They Like us, They Really, Really Like Us!

photo credit: Signe Langford

By Signe Langford

In ’64 Canada saw the start of the British Invasion. The Beatles, Stones, Moody Blues, Herman’s Hermits. We fell in love with the hair, the style, the music.

On May 17th, 2010, it was our turn. While there weren’t throngs of screaming, fainting, oenophiles crowding the tarmac at Heathrow, there were Britain’s top wine critics sipping and, dare I say, swooning over Ontario’s best cool climate chardonnays at Canada House in London.

From Steven Spurrier, a rather influential British wine merchant, “I was amazed. There was not a single poor wine here. They all have an individual personality. They’re all brilliantly well-made. I’m very impressed.”
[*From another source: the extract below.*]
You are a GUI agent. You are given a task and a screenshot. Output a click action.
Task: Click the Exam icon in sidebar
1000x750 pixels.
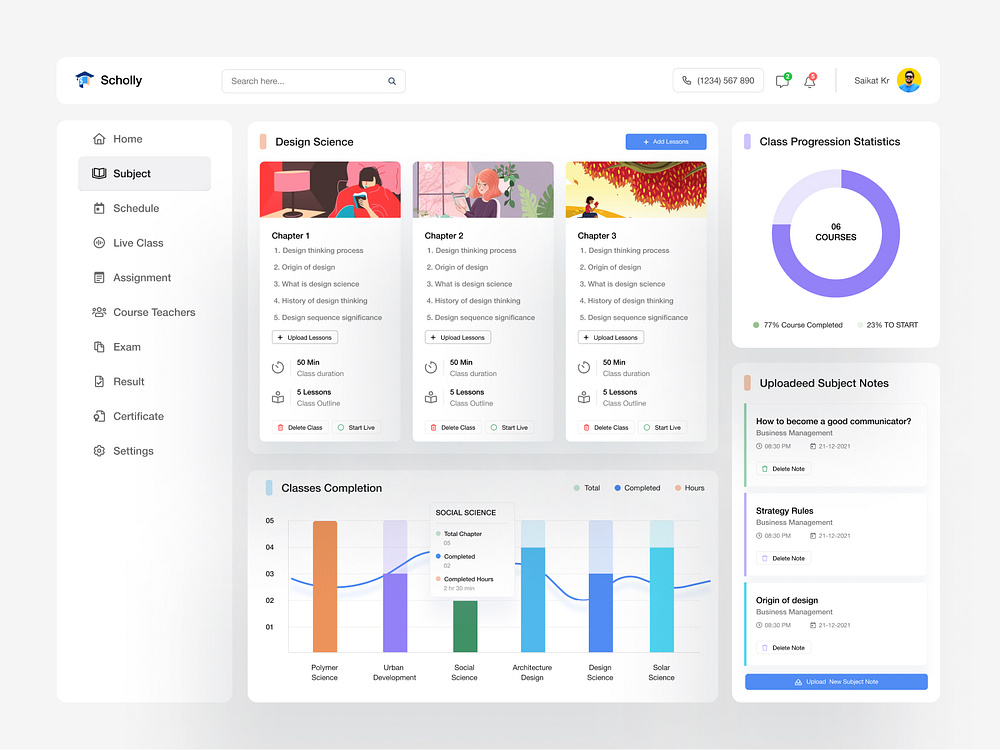click(99, 347)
Here’s a recipe for one of the tastiest dishes to pair with a Canadian chardonnay.

Local asparagus, pan-fried salmon with hollandaise

1 bunch asparagus, bottoms snapped off, blanched, shocked, set aside
4 portions of salmon, skin on, season both sides with sea salt and pepper, set aside
6 egg yolks
juice of half a lemon
2 Tbls finely chopped chives
½ tsp finely ground pepper
1/3 lb of butter (approximate), soft, room temp

Set a bain Marie, or double boiler, over med heat. To the bowl, add lemon juice, pepper, and yolks. Start whisking like mad and scraping down the sides. Don’t stop and don’t let the bowl get hot or you will have some sour scrambles eggs! Add the butter, a bit at a time. Add the chives. When thick, remove from heat, but keep on whisking for a bit more, until it’s cooled a bit and has stopped cooking.

Over med-high heat, pan sear the fish, start with a very hot pan, a bit of butter, skin side down. When skin is crispy and browned, flip and cook for another 5 minutes or so.

Lay the asparagus on the plate, top with the fish, and pour a couple of heaping spoons of the hollandaise across the fish.